“We met about three years ago, at an iftar – a breaking of fast during Ramadan.
“I think a lot of Muslims find that time of year very spiritual and very enlightening, and so I think that’s why our relationship developed, because we spoke about our faith.”
“Eventually we went on a date.”
Asra recalls the first time she met her partner, Sarah, three years ago. The gay couple, who are also Muslim, are one of a growing number of gay, British Muslims who have cemented their relationship with marriage – Islamic marriage.
Asra fondly remembers the moment Sarah proposed to her.
“After the first date, which was about an hour, Sarah casually asked me to marry her.”
The short ceremony was conducted in Arabic, and additional duas – prayers – were read and the marriage was essentially no different from the nikahs performed for straight Muslim couples all over the world.

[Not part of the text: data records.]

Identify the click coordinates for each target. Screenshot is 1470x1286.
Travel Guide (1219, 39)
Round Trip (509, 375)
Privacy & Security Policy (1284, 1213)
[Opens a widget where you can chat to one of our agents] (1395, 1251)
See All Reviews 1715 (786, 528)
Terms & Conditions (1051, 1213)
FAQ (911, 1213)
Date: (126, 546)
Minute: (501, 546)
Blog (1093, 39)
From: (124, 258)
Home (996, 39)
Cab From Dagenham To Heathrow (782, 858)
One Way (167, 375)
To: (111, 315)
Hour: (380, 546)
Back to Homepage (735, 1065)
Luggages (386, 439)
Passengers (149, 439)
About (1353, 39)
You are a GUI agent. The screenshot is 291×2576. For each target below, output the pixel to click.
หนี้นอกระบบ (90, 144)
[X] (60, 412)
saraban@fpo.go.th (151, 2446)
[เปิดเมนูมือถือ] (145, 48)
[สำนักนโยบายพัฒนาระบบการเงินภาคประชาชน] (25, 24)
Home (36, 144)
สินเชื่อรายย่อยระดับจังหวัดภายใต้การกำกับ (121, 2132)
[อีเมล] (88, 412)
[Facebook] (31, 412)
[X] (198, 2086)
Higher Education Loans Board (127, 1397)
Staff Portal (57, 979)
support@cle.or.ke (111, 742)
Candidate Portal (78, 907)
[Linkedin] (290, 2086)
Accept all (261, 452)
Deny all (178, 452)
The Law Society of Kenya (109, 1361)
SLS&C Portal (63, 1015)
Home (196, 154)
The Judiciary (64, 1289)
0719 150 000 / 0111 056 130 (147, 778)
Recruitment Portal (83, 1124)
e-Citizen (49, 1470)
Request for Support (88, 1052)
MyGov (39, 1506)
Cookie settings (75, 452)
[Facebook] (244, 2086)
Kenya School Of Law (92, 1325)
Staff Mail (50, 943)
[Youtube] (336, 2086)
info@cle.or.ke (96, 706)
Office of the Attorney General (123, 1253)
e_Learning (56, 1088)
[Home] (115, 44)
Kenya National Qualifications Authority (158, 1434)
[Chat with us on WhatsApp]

One of the key advocates of Muslim gay marriage is the American Imam, Daayiee Abdullah – who himself is gay. He has performed a number of gay nikahs in America and has also advised gay British Muslim couples on how to perform the ceremony.
He reasons that to deny gay Muslim couples the right to a religious union, goes against teachings in the Koran.
“I think there’s a deep-rooted assumption in the secular queer community that you can’t be gay and believe in anything, apart from yourself or materialism.”